_What the task requires_:
Print, word for word, the portion of the forum discussion below that opens with the words containing "You had 12,000,000" and closes with "were those folks.".

You had 12,000,000 players during WotlK

All these people whining but as someone who’s played since launch day this is the longest I’ve played an expansion before quitting from boredom since wrath. Legion was good when I came back at the end but starting out there was way more I hated than BFA. WoD there was nothing to do besides raid and raid content was slow.

Sure BFA has it’s issues but all these whiners have some serious rose colored glasses when looking back.

You do understand a lot of players had only been playing to finish off the LK storyline, right?

Part of that 12m were those folks.

Once the LK story was over, they lost interest. I kind of want Blizzard to pull a Cata with Northrend but for 120 on up.

Redo the zones to show what is currently going on up north. I don’t see Slyvanas dying this expac. I see her heading back up to Northrend.

It might sound weird but maybe have the usual “Horde and Alliance have another fragile peace” thing going on (maybe focus on internal politics again).

Gives them an excuse to update TOC I guess. I just don’t want ALL rehashes of LK dungeons and raids. New stuff.

_Data lines_:
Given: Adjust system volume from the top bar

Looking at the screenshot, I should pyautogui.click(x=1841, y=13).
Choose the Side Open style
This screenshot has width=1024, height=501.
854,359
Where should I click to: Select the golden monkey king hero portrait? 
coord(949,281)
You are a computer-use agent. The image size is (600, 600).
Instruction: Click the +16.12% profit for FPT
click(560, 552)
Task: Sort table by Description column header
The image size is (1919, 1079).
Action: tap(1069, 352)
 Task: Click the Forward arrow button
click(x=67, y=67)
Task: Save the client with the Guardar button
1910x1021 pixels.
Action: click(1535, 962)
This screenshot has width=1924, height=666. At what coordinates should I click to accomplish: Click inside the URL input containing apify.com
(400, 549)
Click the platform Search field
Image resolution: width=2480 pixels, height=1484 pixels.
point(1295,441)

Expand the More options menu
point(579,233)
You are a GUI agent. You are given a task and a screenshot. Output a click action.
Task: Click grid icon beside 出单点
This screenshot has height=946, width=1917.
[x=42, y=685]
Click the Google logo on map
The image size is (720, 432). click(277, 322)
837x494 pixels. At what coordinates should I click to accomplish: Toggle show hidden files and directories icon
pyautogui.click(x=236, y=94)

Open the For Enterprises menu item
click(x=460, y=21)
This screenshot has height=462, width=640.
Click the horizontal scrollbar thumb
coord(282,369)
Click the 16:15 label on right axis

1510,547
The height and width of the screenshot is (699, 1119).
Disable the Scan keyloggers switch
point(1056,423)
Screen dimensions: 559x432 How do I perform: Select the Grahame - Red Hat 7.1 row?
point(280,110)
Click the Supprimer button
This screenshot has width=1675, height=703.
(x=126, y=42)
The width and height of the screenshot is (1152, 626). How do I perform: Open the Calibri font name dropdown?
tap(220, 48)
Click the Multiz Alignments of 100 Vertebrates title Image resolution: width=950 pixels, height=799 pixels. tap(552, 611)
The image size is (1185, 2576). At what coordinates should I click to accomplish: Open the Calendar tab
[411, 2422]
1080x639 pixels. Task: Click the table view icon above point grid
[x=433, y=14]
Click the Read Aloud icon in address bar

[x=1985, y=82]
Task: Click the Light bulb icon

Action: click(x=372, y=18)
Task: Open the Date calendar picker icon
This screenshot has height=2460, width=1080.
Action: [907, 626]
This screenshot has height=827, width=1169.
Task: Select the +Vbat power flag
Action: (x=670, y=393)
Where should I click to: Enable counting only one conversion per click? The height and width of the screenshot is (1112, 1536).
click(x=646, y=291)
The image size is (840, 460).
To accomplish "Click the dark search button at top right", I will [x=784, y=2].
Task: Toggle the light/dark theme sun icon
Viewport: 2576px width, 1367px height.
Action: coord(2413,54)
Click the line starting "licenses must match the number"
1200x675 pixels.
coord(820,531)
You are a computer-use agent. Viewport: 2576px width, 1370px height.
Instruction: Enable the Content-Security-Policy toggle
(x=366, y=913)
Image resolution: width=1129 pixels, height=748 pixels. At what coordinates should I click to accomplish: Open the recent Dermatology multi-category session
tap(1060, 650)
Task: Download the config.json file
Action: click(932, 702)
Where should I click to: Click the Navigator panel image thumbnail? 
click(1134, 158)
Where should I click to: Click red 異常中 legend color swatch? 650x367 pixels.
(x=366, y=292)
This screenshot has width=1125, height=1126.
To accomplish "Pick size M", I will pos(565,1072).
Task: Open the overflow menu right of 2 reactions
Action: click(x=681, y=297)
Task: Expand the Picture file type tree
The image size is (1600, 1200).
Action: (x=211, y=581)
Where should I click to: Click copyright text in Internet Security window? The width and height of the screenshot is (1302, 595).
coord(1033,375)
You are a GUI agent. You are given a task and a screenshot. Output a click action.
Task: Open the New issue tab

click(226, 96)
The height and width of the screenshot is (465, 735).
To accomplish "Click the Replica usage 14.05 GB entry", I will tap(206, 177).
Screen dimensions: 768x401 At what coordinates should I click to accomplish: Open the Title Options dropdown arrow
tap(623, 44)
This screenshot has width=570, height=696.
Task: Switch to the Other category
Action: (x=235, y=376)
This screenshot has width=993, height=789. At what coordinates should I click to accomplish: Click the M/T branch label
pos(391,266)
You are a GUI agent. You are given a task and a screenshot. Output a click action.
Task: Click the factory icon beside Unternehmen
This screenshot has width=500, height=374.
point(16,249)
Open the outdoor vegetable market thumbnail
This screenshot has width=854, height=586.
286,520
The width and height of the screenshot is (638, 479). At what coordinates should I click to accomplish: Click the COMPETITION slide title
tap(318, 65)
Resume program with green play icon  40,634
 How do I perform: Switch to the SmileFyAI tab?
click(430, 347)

_In response_:
You had 12,000,000 players during WotlK

All these people whining but as someone who’s played since launch day this is the longest I’ve played an expansion before quitting from boredom since wrath. Legion was good when I came back at the end but starting out there was way more I hated than BFA. WoD there was nothing to do besides raid and raid content was slow.

Sure BFA has it’s issues but all these whiners have some serious rose colored glasses when looking back.

You do understand a lot of players had only been playing to finish off the LK storyline, right?

Part of that 12m were those folks.